There was a great musical lineup to catch in Atlanta, GA during the NCAA’s Final Four weekend celebration. Major brands Coca-Cola, AT&T, and Capital One sponsored the three day Big Dance Concert Series at Centennial Park, which featured Muse, My Morning Jacket, Flo Rida and Dave Matthews Band, to name a few. My schedule did not permit me to attend the first two nights (my Wolverines in the semifinal took precedence). Grace Potter, Sting, and Dave Matthews Band were scheduled for Capital One’s Jamfest and that was on my “must see” list. How could I say no to a free live experience of that lineup for the first time?

So I journeyed with some friends to Centennial Park and arrived in time to catch a portion of Grace Potter and the Nocturnals’ set. Dressed in shimmering gold, homegirl was tearing it up vocally on the stage, belting out the lyrics to the spiritual “Nothing but the Water.” She followed that up with her anthemic “The Lion the Beast the Beat,” electrifying the crowd of over 40,000 with the sounds from her ‘Flying V’ Gibson guitar. She capped off her performance with “Paris” and “Medicine,” joining two of her band mates for a jam on the drums on the latter. Potter proved to the crowd she was a rock queen in her own right.

Grace Potter

There was a 45-minute break, which me gave plenty of time to slowly inch my way towards the front of the stage for Sting’s set. The Englishman’s band promptly took to their places at 6PM, the sound of the bass notes to “If I Ever Lose My Faith in You” thumped over the speakers as Sting made his appearance. Though now in his sixties, he still looked as fit as if he had not aged beyond 40.

For the next hour and a half, the cross-generational audience equally enjoyed the hits from his solo career as well as those from his time as Police frontman. Standout tracks from the set included “Walking On The Moon” and “The Hounds of Winter,” during which the backing vocalist showcased the strength of her pipes. Sting has not lost his vocal prowess either, flawlessly hitting all the high notes on “Message in A Bottle” and the Police classic “Roxanne.” I did miss Cheb Mami’s original raï intro to the encore performance of “Desert Rose,” though Sting’s rendition of it was acceptable. I hope Mr. Mami is there to sing it when Sting returns to Chastain Park in Atlanta in June. He closed off his encore set with “Every Breath You Take.”


After another 30-minute break, the crowd was ready to hear the band that would put the “jam” in this Jamfest- Dave Matthews Band. By this point, the park had filled to capacity and any late-comers were told they could not enter and had to enjoy the music from the outside.

The Dave Matthews Band did not disappoint their older or younger fans, entertaining them for a little over 2 hours with hits from their vast 3-decade-old catalogue. From the opener “Don’t Drink The Water” to “Rapunzel,” it was a 17-song playlist of one “jam” after another featuring the epic instrumental breaks the band is famously known for. A few of them lasted up to 11 minutes or longer. The dynamics of each song were well captured, sonically speaking, and the mix engineers deserve recognition the great job they did. Dave’s acoustic was sounding very crisp and Carter Beauford’s kick, tom and cymbal hits had the right impact. For an outdoor concert, the mix came through clean, undistorted, and was loud without being fatiguing to the ears- not just for Dave Matthews, but even the earlier acts as well.
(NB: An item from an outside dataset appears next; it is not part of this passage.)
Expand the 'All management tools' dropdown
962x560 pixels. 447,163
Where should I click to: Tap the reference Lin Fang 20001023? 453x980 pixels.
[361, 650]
The rest of the production was top-rate and I was also thankful no shortcuts were taken there due to this being a free event. The band fittingly ended the evening with a 15-minute romp of the hit “Two-Step.”

Dave Matthews Band

The three day concert series was a success, with the Jamfest having the largest draw of them all. If I could have it my way, I would motion for Atlanta to host the NCAA Final Four often for more experiences like this, but alas, I have no vote on the board that plans this event.